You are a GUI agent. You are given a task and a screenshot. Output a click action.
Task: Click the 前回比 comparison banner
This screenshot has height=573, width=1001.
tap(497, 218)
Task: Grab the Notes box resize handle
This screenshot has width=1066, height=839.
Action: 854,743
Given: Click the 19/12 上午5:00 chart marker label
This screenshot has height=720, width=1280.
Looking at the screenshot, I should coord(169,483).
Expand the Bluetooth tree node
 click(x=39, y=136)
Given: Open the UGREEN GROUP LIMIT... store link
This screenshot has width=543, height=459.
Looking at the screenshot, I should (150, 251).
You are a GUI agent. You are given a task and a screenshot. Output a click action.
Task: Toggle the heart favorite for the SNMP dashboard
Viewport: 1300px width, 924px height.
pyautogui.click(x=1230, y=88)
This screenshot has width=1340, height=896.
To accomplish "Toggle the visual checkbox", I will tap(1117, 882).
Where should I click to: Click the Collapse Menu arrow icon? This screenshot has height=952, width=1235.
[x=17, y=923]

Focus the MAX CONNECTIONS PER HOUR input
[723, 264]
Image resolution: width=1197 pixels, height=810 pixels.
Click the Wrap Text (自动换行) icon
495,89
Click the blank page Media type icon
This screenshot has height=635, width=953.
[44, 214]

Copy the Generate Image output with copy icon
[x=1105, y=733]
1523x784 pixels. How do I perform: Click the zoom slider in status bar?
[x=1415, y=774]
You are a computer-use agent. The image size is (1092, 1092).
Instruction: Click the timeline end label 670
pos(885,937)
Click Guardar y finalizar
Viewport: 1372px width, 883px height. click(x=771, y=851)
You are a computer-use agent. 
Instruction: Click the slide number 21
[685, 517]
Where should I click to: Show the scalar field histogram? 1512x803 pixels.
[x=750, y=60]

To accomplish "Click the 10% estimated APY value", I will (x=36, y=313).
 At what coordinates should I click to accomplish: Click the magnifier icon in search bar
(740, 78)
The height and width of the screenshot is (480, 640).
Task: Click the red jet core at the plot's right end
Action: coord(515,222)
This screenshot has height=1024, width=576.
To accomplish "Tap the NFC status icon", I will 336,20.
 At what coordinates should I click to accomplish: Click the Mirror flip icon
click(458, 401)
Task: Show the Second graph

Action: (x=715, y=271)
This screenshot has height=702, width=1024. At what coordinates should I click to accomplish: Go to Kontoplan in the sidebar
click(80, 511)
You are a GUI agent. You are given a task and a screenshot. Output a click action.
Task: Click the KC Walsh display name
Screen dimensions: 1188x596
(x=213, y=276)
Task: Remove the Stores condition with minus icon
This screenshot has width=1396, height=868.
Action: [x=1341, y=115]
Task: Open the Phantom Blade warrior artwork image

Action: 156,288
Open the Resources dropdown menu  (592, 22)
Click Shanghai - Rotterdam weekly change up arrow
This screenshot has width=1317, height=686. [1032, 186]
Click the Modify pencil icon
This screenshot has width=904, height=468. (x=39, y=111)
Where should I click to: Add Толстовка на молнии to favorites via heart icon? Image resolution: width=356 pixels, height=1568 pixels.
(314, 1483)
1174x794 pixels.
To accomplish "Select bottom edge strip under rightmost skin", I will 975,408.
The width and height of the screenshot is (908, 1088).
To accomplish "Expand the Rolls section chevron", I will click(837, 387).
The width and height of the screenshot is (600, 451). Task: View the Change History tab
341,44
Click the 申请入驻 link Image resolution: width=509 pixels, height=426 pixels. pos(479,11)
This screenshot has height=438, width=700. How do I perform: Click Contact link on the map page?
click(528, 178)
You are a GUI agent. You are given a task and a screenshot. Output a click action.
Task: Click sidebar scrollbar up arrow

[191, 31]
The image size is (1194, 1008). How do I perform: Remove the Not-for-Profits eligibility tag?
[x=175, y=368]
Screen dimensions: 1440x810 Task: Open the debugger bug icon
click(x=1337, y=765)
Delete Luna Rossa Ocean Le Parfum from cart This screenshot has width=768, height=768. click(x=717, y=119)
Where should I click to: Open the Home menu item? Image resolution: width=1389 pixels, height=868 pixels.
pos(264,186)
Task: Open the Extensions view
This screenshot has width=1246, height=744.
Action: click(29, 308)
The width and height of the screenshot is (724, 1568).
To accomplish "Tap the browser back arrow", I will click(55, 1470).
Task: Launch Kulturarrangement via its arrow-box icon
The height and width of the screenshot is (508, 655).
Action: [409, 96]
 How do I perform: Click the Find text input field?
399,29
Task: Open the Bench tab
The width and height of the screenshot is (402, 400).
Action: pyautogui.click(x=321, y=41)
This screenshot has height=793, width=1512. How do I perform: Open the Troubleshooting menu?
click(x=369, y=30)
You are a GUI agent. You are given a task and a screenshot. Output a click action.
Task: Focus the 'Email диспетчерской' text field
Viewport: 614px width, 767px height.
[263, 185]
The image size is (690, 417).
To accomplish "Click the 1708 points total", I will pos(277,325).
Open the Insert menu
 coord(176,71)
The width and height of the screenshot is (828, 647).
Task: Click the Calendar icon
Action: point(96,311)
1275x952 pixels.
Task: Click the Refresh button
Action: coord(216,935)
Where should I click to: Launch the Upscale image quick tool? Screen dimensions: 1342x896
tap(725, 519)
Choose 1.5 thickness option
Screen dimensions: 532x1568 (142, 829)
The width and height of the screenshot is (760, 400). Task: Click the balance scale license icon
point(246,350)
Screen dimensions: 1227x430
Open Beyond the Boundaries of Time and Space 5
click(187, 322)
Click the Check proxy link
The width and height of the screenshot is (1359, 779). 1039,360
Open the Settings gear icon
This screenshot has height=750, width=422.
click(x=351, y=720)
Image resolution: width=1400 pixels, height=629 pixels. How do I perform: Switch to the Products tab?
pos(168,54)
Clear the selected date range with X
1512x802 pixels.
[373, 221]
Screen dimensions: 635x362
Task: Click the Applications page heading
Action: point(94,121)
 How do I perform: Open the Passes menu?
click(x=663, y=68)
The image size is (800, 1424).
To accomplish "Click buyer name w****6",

++++++++++++++++++++

Problem to solve:
Copy the entries above exactly, but only from the line holding "This screenshot has height=793, width=1512." through the line holding "Screen dimensions: 1227x430", both included.

Task output:
This screenshot has height=793, width=1512. How do I perform: Open the Troubleshooting menu?
click(x=369, y=30)
You are a GUI agent. You are given a task and a screenshot. Output a click action.
Task: Focus the 'Email диспетчерской' text field
Viewport: 614px width, 767px height.
[263, 185]
The image size is (690, 417).
To accomplish "Click the 1708 points total", I will pos(277,325).
Open the Insert menu
 coord(176,71)
The width and height of the screenshot is (828, 647).
Task: Click the Calendar icon
Action: point(96,311)
1275x952 pixels.
Task: Click the Refresh button
Action: coord(216,935)
Where should I click to: Launch the Upscale image quick tool? Screen dimensions: 1342x896
tap(725, 519)
Choose 1.5 thickness option
Screen dimensions: 532x1568 (142, 829)
The width and height of the screenshot is (760, 400). Task: Click the balance scale license icon
point(246,350)
Screen dimensions: 1227x430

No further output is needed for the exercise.